The Internet has become a cultural center where everyone can meet with information regardless of time and place limits. Taking necessary and sufficient precautions by ensuring information security within the scope of new legal and ethical responsibilities will prevent many financial and moral damages that may occur in institutions in the near future. Legal and ethical responsibilities of institutions and information security professionals in ensuring electronic information security, are addressed within the scope of the European Union Law Legislation and professional ethical rules.
Information Security professionals are obliged to carry out their services within the framework of the legal rules related to the field of informatics while performing their responsibilities using computer technologies. The responsibilities of IT professionals are not limited to organizing, storing and presenting information. Institutions also have general responsibilities in protecting their employees’ personal information securely, protecting the privacy of private life information that can be obtained from the resources that their customers benefit from and to forward a crime to the competent authorities.
The issue of ensuring information security is the common subject of both the law and information fields. It is not possible to achieve permanent success if one of these disciplines is missing. For this reason, it is important to take technical measures in accordance with the legal rules during information security studies. Institutions are also required to request certain guarantees from the companies they will work with, paying attention to the other items listed below.
NDA’s must be signed before the information security work is to be done. It should be ensured that any information and documents that are received during and after the work in the confidentiality agreement are the intellectual property of the institution, confidential information and that this information is secured under the agreement indefinitely.
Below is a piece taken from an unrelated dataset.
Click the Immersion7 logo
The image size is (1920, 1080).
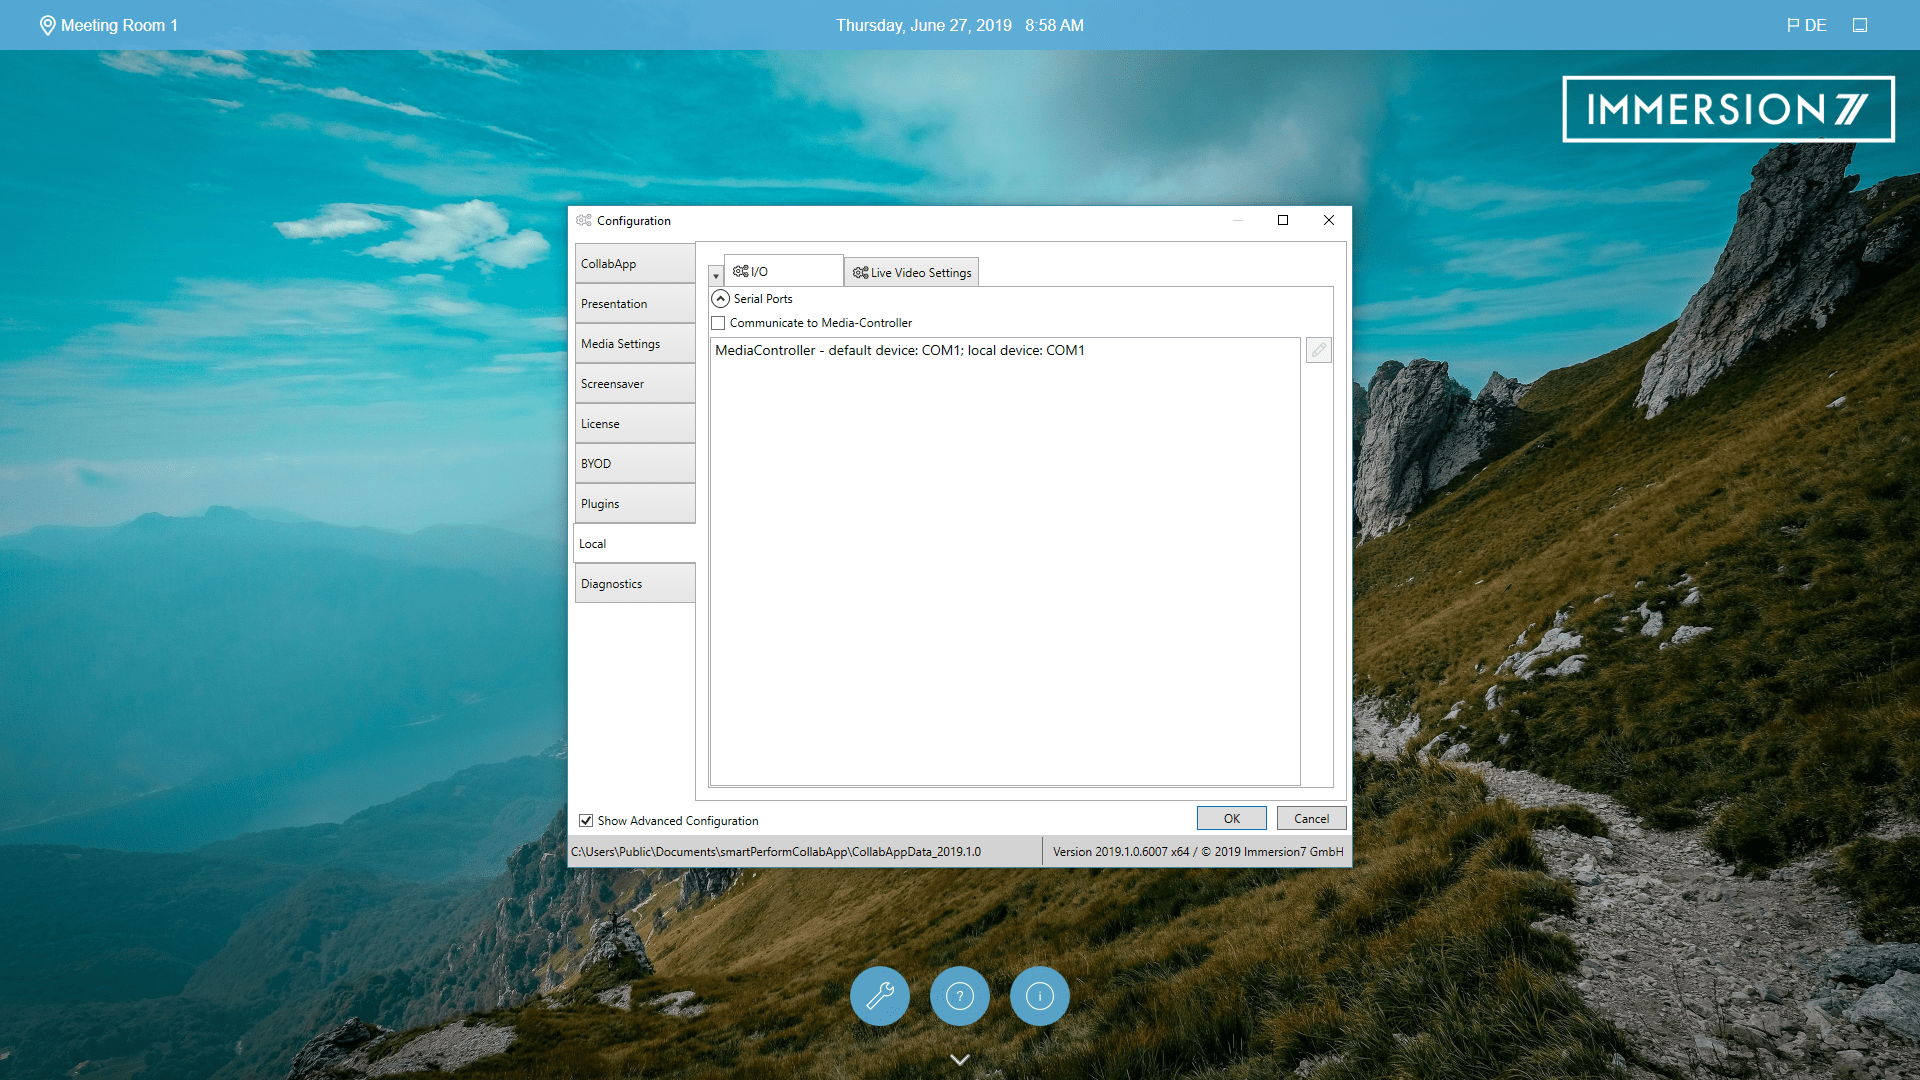tap(1728, 109)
Companies with corporate titles should be preferred over individuals or over individual companies. Firms that sell automated services and operate in many areas (hardware, software, product, training, etc.), companies that outsource projects should not be preferred as much as possible, due to both corporate confidentiality violations and inability to realize projects.
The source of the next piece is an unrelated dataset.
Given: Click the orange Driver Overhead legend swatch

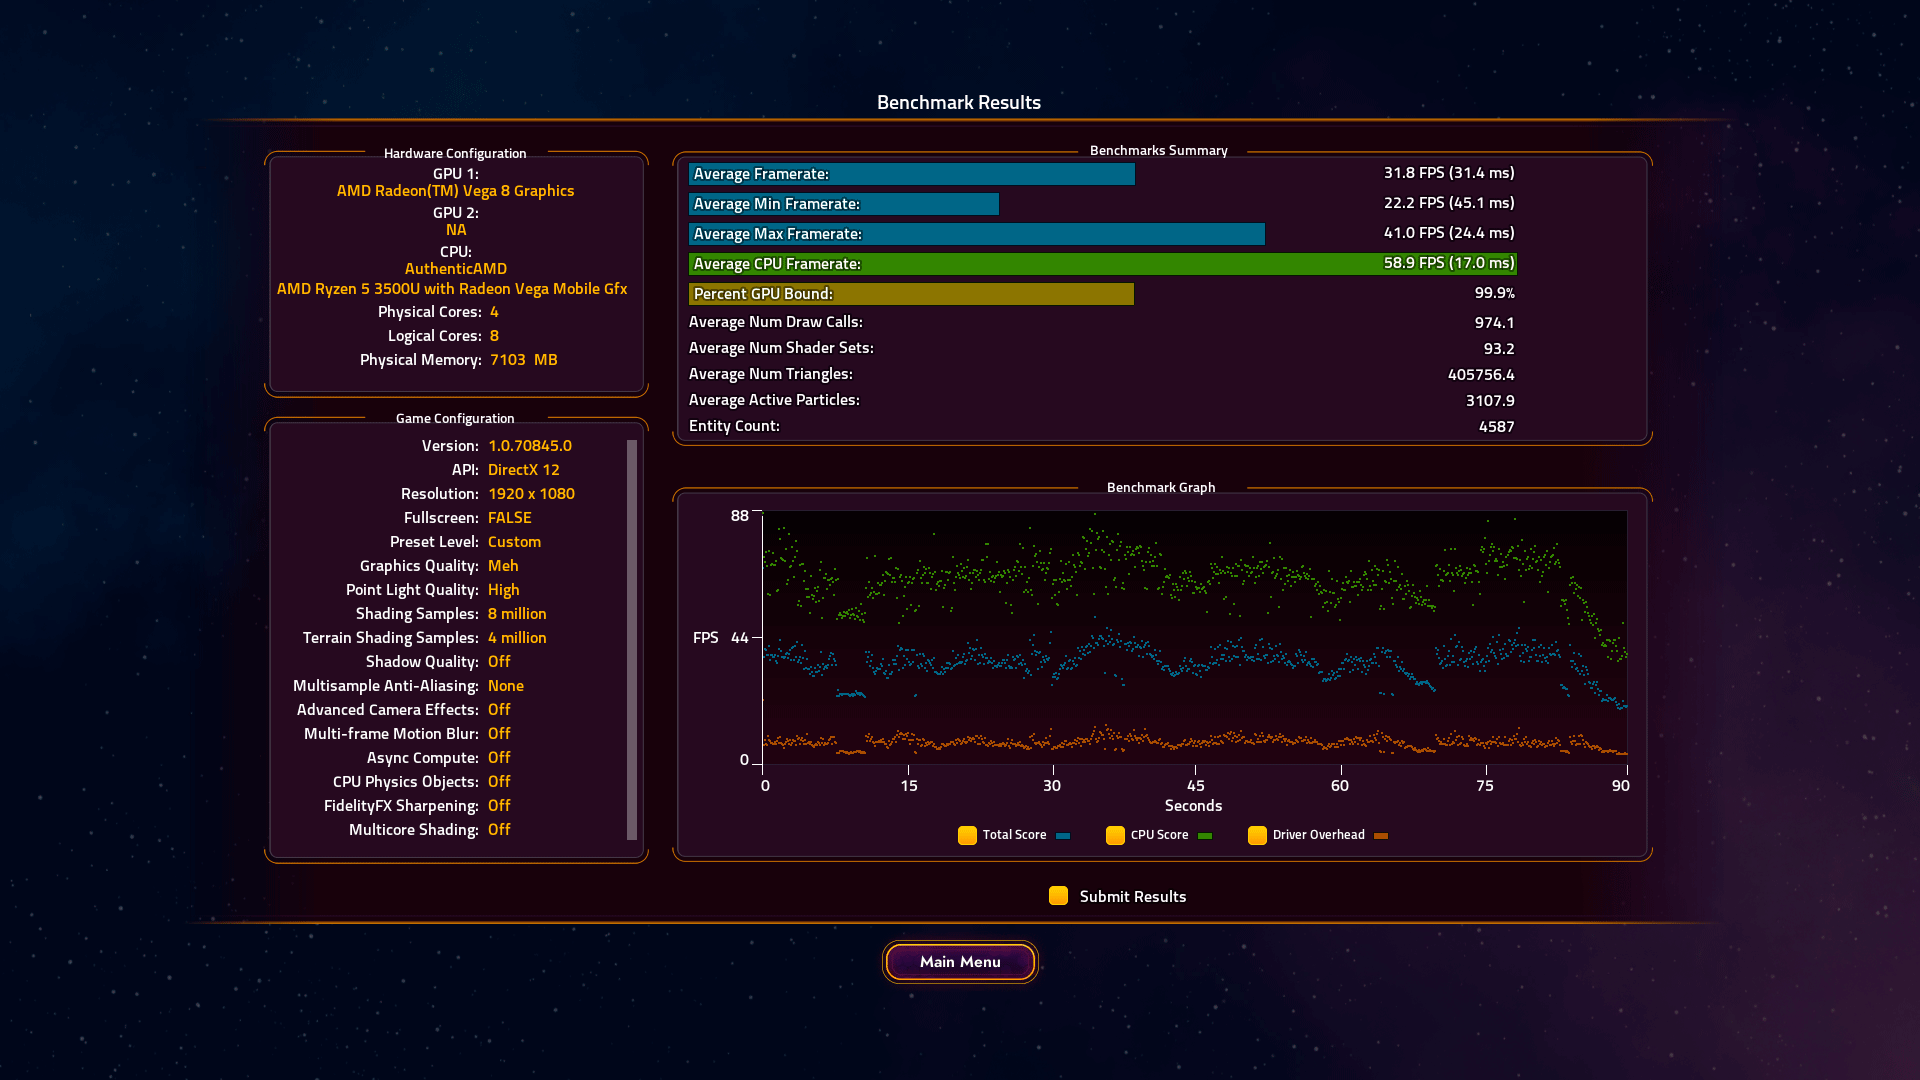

The persons who commission the project and the services must be the employee or shareholder of the company from which the proposal is received. The company where the work will be carried out, the information of the people who will carry out the project should be requested and their social media accounts should be reviewed. Nowadays, it is seen that a lot of Information Security experts have made public statements about corporate customers or other companies’ private information, security vulnerabilities. These people who attack companies uncontrollably will pose a serious threat to your company in the future.
Reference about numerous previous projects should be requested. The offer submitted by the Information Security company should not be too low compared to equivalent companies. One of the factors that determine the quality and reliability of the service is the risks behind the offers that seem very advantageous.The information seized during the Information Security projects of many institutions is sold or shared with others. In addition, penetration test service should only be obtained from companies operating in this field. Firms that sell products, software, hardware, and training not only have these services outsourced to individuals/firms, but their reports do not contain anything other than the outputs of automated tools. The final reports of these companies are generally directing to high-cost hardware and software solutions for sales purposes.
Please reject any affordance such as “We found ‘X’ vulnerabilities in your systems, if you work with us we close them” from the institutions with whom the project is intended. In such cases a criminal complaint should be filed with the prosecutor’s office. It is difficult to know how the exploits obtained as a result of such projects without the permission of the institution are abused. Those who do this work without a confidentiality agreement want to work first, in the next phase they either blackmail or share the information they have obtained with others or sell them on some platforms over the Internet, if the work is not done.